Pictures are to be dropped, and only the lines from the one containing "Viewport: 1152px width, 864px height." through the end of the data below are to be reproduced as written.

------------------------------

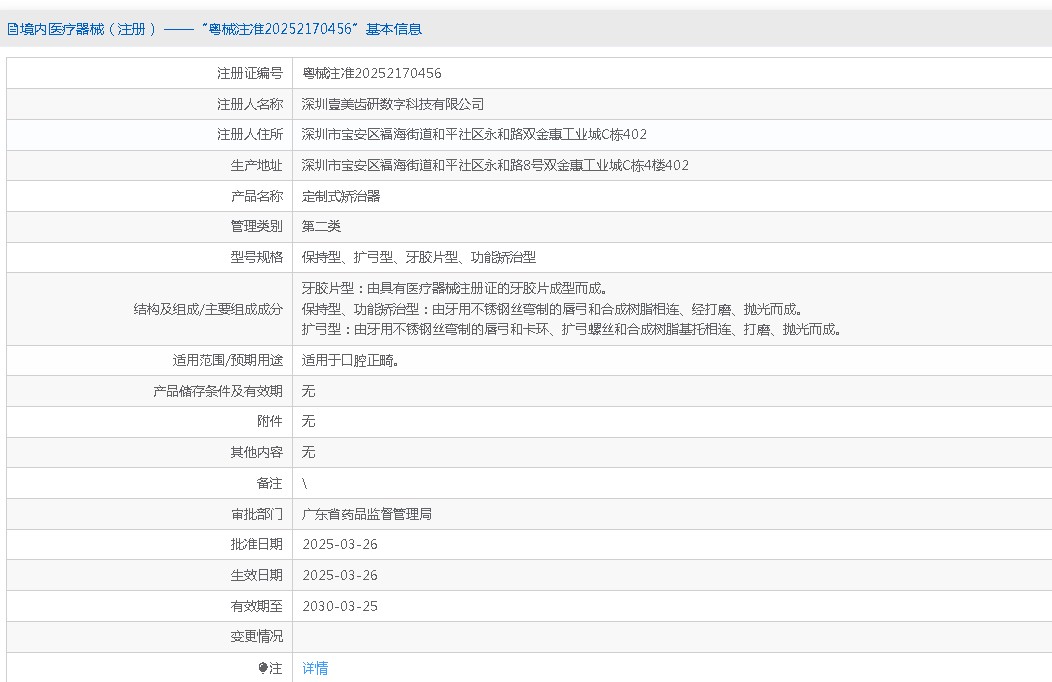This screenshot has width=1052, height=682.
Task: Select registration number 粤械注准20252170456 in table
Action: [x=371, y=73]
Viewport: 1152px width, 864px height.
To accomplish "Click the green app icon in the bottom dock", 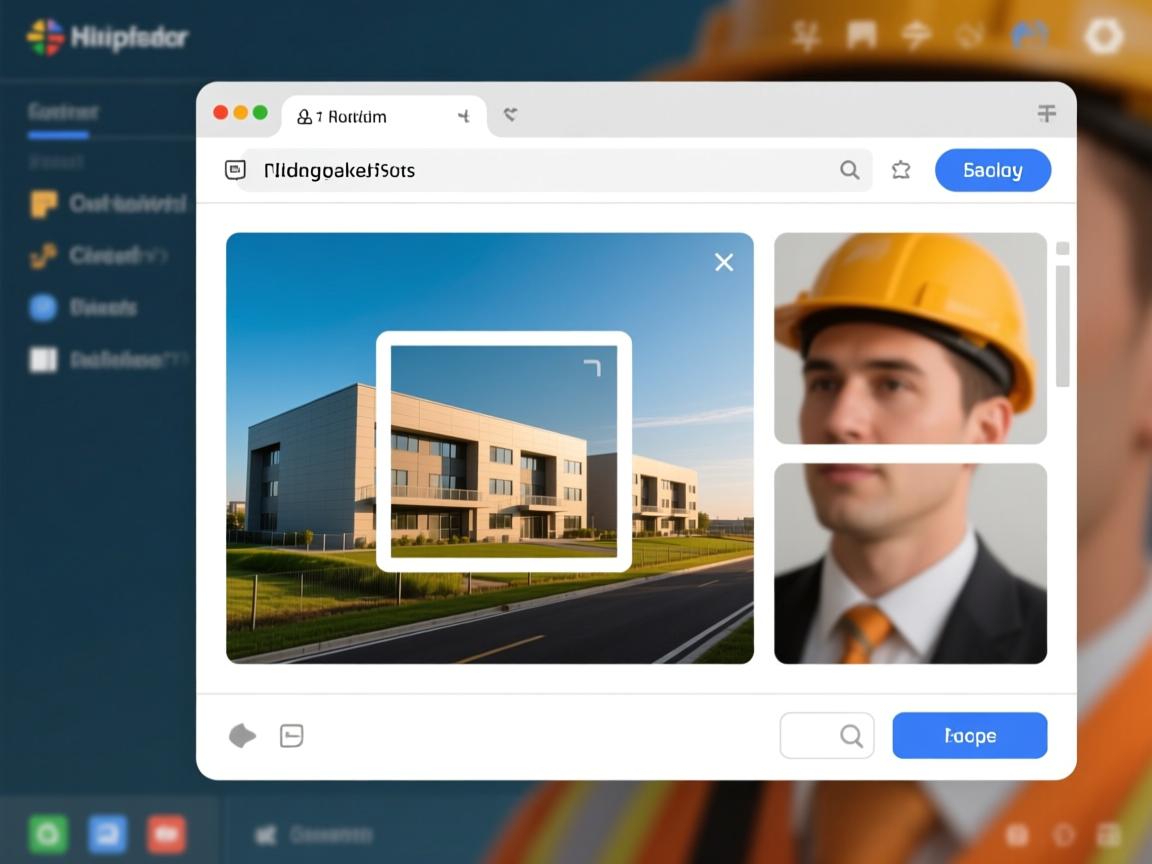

------------------------------

**Response below:**
Viewport: 1152px width, 864px height.
To accomplish "Click the green app icon in the bottom dock", 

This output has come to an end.